Wenn die blonde Dame des Eisens, wenn der Leser von "Wenn das ein Mann ist" und wenn der neue Vegetarier das Kloster verstanden und gelernt hat, weil sie eine Bibliothek haben, abonnieren sie Netflix und die New York Times, Kreditkarte für Online-Einkäufe, Aperitifs mit Freunden auf Distanz, es gibt diejenigen, die dies nicht tun. Nicht seine Schuld, aber wegen der bereits gravierenden Ungleichheiten vor der Pandemie. Das Virus ist überhaupt nicht demokratisch, es hat die Schwächsten getroffen und seine stark klassizistischen Folgen werden es auch weiterhin tun. In Süditalien leben laut Istat vier von zehn Kindern in Überbelegung und ein Fünftel der italienischen Familien hat keinen Zugang zum Internet. Das bedeutet, dass zu viele Kinder ohne digitale Erfahrung fast ein Schuljahr verpasst haben. Ihnen fehlte nicht nur Bildung, sondern auch Geselligkeit, gute Umgangsformen, kurzum die ganze Ausrüstung, um mit Gelassenheit und Standhaftigkeit ins Erwachsenenalter zu starten.

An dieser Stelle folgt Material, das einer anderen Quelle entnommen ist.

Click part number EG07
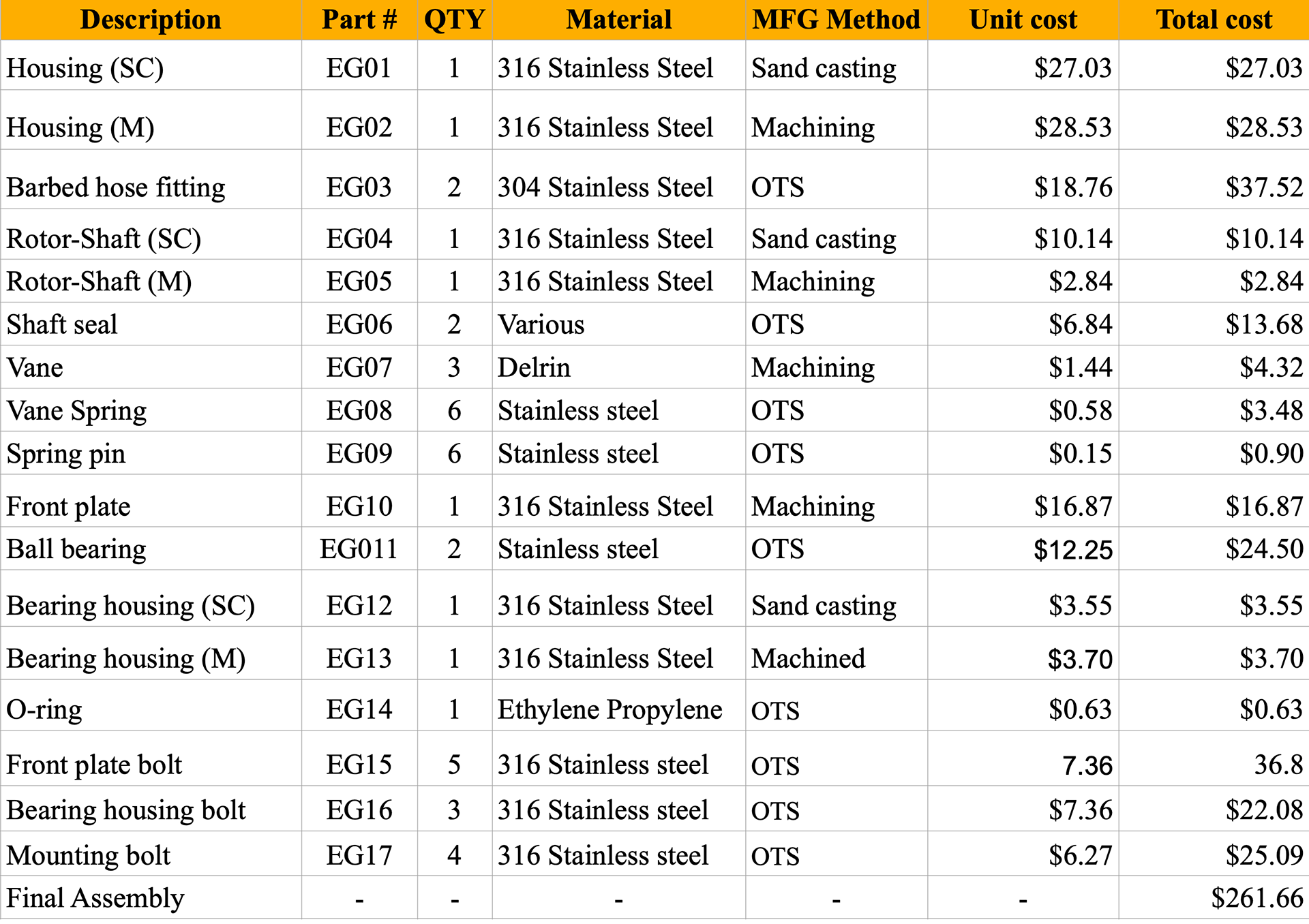This screenshot has width=1309, height=924. pyautogui.click(x=359, y=368)
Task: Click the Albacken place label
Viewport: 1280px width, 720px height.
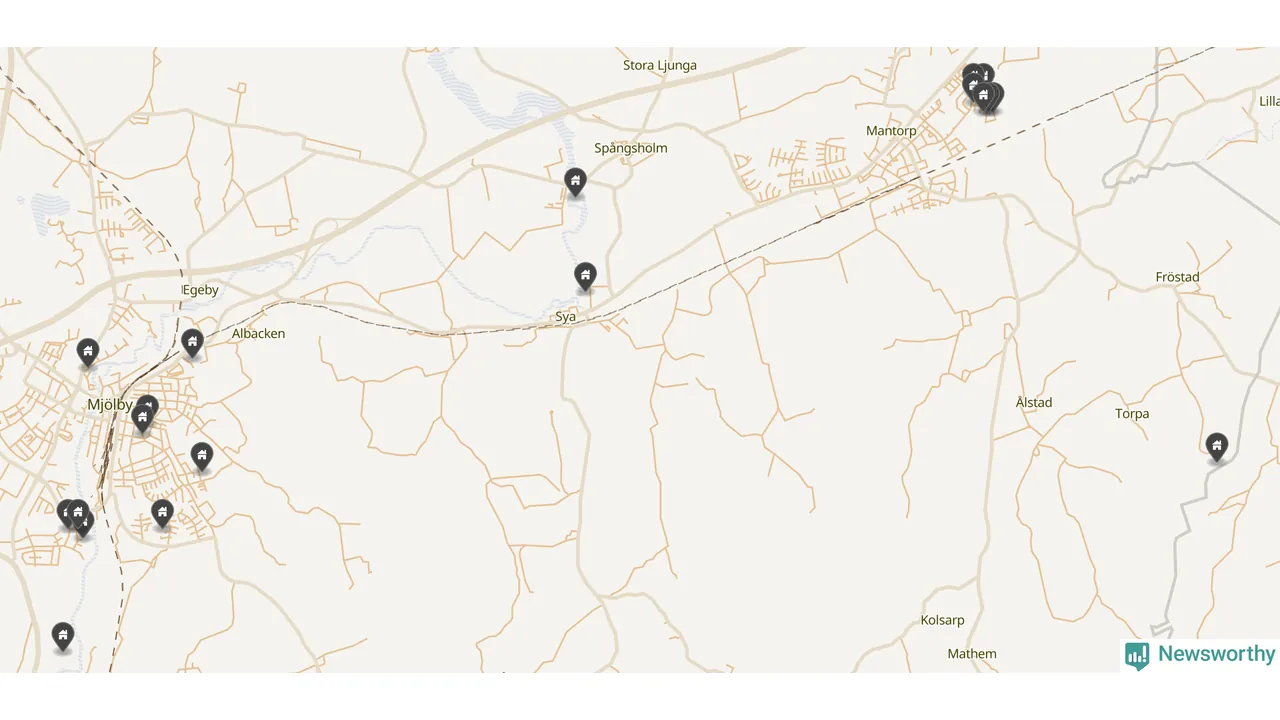Action: pyautogui.click(x=258, y=334)
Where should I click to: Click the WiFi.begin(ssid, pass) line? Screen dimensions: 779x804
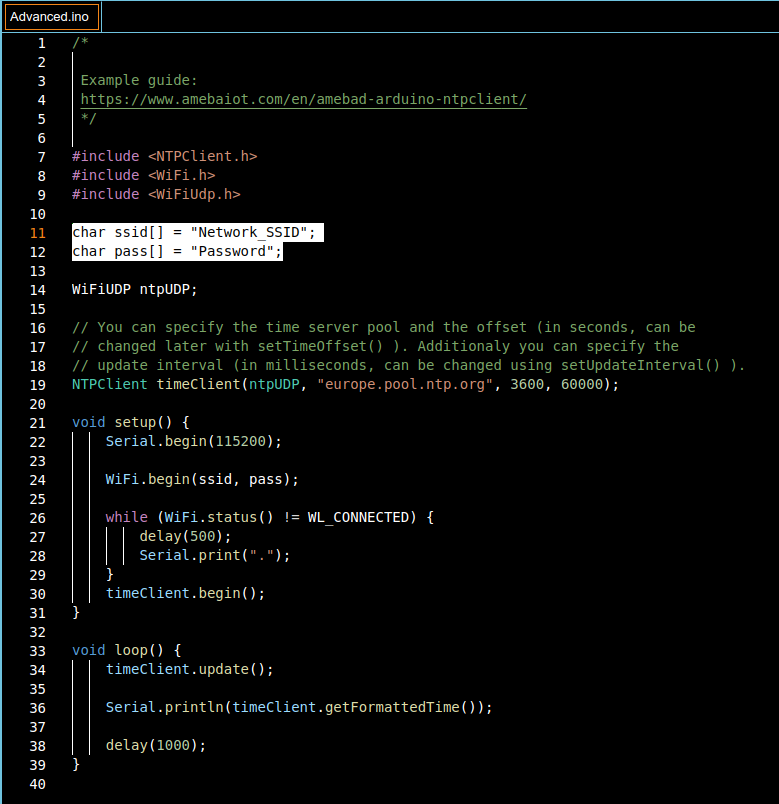pos(202,480)
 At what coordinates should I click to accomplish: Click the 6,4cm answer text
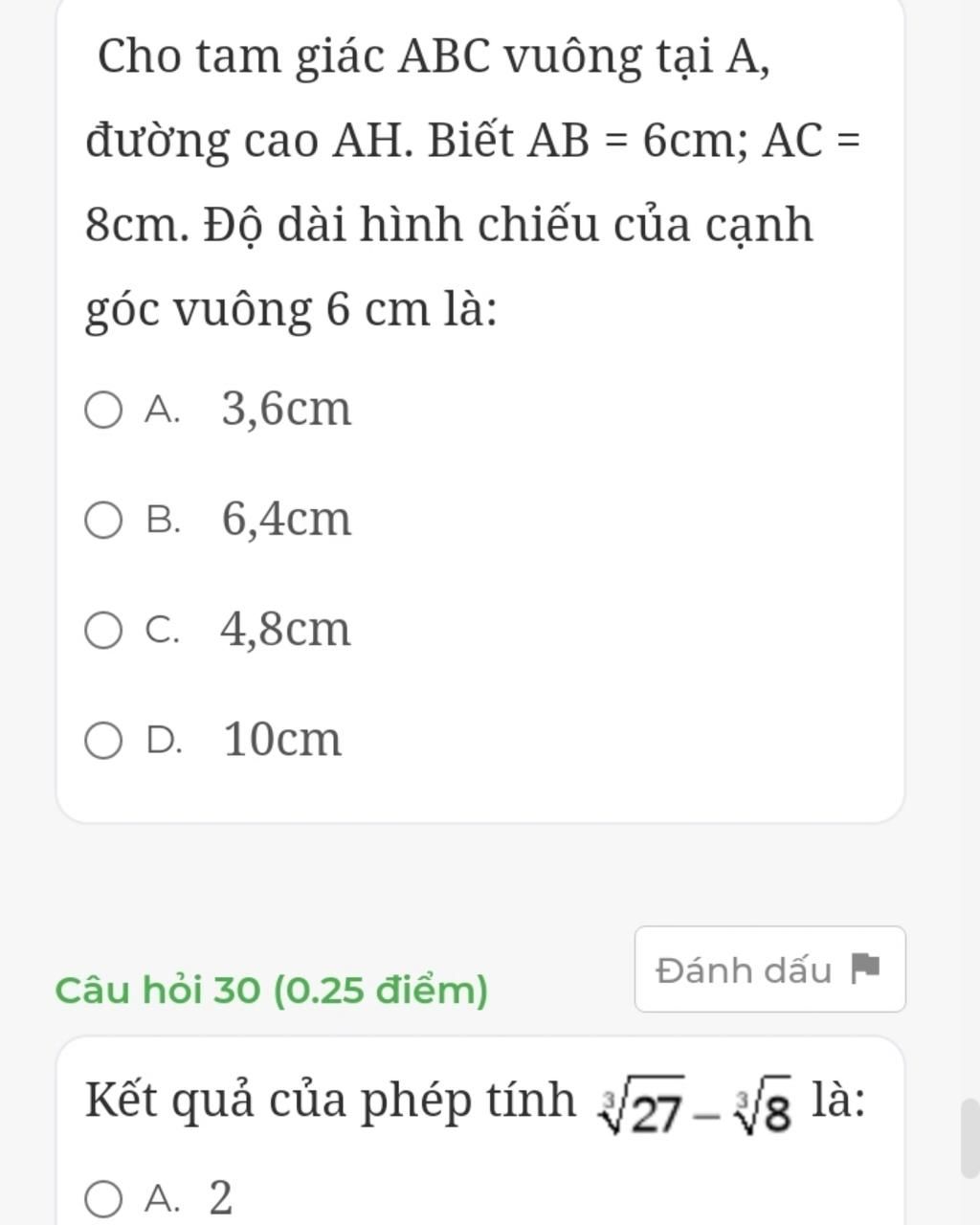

Der Lebensstil derer, die ein paar Monate auf wenigen Quadratmetern verbracht haben, ohne Internet, mit wenig Geld, ohne Bücher und nur mit der Gesellschaft von streitsüchtigen abendlichen Talkshows, kann nur sein in Wut und Vorurteile gestürzt. Zusammengerollt, süchtig nach den auf Whatsapp kursierenden Beschimpfungen, werden sich die weniger Begabten und ohne Ausweg am Ende selbst vergiften. Und sie werden überall dort hingehen, wo es möglich ist, Ressentiments oder komprimierte Energie innerhalb von vier Wänden abzulassen. Sie werden sich freudig einer autokratischen Lebensweise anschließen, dem Willen des Chefs. Lebensstil nach der Pandemie – und das ist eine der einfachsten Vorhersagen – sie wird stark gespalten sein zwischen den Reichen an Mitteln und kritischem Geist und den Armen, die leiden und mit Vorurteilen vollgestopft sind. Um dies zu gewährleisten, müssen wir weder auf einen bevorstehenden UN-Bericht oder einen Alarm der Caritas warten, noch müssen wir abwarten, ob die 13 Prozent der Italiener, die die Heldentaten von Pappalardo, dem orangefarbenen General, gutheißen, um einige oder viele Punkte steigen. Der tugendhafteste Lebensstil erfordert also Ruhe, ruhige Nerven, einen offenen Geist, das Komprimieren von Angst und das Entfernen von Groll.